The Dow Jones industrial average fell 37.05 points, or 0.2 per cent, to 18,576.47 and the S&P 500 lost 1.74 points, or 0.08 per cent, to 2,184.05.
The Nasdaq Composite added 4.50 points, or 0.09 per cent, to 5,232.90.
A 5.6 per cent rise in Nvidia's shares after the chipmaker's results helped bolster the Nasdaq.
All three indexes closed at record highs on Thursday, the first time they have done so simultaneously since 1999, and they posted slim weekly gains.
Energy shares were the best-performing S&P sector, rising 0.7 per cent and mitigating broader declines as crude prices gained.
The recent "strength in crude has both lifted equity prices and also tended to assuage that fear that we are going into a season of protracted anaemic consumer and global demand," said Peter Kenny, senior market strategist at Global Markets Advisory Group in Berkeley Heights, New Jersey. "Crude oil is an enormously important factor right now in the global market."
Oil rose after a short-covering rally was triggered by comments from Saudi Arabia's oil minister in the previous session about possible action to help stabilise the market.
The relationship is pretty straightforward: with low inflation and low growth comes lower interest rates.
Brent crude futures settled 2 per cent higher at US$46.97 a barrel. US crude settled up 2.3 per cent at US$44.49.
The pan-European STOXX 600 index fell 0.2 per cent after setting a fresh seven-week high, with weakness in mining shares offsetting a surge in A.P. Moller-Maersk after its earnings.
MSCI's all-world stock index added 0.1 per cent, lingering around year highs.

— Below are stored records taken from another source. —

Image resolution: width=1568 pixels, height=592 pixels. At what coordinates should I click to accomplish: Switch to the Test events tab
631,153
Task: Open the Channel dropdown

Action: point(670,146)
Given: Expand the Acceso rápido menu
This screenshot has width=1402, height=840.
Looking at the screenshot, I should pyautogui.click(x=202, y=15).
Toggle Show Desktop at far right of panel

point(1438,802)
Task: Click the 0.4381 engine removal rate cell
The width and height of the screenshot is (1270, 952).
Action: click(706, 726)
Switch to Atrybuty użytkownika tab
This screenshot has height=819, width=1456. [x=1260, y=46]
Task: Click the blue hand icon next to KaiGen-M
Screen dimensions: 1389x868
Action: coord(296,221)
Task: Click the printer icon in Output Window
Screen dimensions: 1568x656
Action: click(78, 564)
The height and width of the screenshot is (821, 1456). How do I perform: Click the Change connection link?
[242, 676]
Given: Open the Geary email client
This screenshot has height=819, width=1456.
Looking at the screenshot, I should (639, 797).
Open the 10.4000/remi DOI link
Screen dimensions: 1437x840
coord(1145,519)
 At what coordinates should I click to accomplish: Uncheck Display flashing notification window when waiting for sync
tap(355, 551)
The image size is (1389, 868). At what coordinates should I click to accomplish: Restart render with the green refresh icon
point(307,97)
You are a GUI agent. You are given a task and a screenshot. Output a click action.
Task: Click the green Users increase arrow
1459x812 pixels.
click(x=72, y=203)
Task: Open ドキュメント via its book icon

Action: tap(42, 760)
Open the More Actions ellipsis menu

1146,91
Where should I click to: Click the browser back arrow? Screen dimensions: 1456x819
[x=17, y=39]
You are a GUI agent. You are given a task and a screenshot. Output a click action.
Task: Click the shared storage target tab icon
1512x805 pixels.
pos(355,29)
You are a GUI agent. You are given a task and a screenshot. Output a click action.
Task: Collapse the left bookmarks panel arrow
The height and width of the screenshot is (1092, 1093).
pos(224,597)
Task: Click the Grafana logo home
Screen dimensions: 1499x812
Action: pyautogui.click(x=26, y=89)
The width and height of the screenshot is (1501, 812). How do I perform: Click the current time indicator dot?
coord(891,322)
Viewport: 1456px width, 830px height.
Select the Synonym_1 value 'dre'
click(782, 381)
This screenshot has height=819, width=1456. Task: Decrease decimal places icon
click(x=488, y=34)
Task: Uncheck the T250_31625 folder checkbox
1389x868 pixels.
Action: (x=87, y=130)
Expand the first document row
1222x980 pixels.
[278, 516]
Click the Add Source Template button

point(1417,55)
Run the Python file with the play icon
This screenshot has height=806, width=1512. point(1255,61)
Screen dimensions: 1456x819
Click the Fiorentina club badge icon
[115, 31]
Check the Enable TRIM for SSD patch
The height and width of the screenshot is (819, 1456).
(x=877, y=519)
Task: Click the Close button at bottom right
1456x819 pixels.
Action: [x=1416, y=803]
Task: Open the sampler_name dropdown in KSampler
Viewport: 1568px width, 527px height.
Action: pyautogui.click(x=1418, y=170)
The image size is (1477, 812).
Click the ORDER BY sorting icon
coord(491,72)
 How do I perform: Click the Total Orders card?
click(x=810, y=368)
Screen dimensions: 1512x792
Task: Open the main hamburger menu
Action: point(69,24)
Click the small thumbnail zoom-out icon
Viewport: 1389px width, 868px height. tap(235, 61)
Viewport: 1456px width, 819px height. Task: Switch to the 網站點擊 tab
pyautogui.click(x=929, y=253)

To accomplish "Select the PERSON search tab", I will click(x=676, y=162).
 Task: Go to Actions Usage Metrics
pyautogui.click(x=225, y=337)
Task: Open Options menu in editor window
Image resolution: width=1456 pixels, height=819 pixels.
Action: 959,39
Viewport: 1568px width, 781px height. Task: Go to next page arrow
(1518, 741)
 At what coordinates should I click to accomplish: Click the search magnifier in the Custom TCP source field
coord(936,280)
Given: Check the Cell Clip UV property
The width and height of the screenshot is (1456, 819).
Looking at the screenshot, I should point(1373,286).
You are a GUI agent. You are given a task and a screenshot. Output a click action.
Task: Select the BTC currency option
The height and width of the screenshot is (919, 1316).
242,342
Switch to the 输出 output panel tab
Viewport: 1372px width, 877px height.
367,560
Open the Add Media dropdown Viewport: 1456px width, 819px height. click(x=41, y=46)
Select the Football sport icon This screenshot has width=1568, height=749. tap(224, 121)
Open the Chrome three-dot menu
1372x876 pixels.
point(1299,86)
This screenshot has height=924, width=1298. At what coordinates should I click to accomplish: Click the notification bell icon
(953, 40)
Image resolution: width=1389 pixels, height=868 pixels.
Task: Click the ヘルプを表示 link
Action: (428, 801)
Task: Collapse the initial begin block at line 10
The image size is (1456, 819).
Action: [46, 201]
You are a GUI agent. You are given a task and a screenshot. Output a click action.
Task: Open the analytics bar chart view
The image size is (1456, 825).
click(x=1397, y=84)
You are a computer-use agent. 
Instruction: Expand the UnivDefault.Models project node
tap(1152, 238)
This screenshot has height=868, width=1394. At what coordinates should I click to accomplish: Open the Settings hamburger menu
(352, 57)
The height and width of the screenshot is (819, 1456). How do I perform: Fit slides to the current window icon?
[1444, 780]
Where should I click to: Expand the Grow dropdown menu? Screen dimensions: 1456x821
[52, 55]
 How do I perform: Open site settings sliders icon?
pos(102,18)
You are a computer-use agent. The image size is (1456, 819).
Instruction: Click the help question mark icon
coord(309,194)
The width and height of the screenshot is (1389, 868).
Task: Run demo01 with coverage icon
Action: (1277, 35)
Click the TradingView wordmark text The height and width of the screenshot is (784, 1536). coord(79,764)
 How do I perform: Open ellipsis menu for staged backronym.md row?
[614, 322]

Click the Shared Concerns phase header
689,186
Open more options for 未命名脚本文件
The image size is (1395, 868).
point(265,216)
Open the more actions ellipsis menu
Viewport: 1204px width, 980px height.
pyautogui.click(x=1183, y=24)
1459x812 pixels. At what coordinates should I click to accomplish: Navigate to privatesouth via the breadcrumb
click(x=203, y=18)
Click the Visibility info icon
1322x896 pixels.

In the United States, cooling consumer spending and tame inflation suggest the Federal Reserve will probably not raise interest rates any time soon, despite a robust labour market.
The dollar fell 0.1 per cent against a basket of currencies.
"The US retail sales data in particular is causing the dollar to weaken," said Nick Bennenbroek, head of currency strategy at Wells Fargo Securities in New York.
Benchmark US Treasury yields fell to their lowest in nearly two weeks after the economic data, with 10-year Treasury notes last rising 18/32 in price, to yield 1.5118 per cent.
"The relationship is pretty straightforward: with low inflation and low growth comes lower interest rates," said Guy LeBas, chief fixed income strategist at Janney Montgomery Scott LLC in Philadelphia.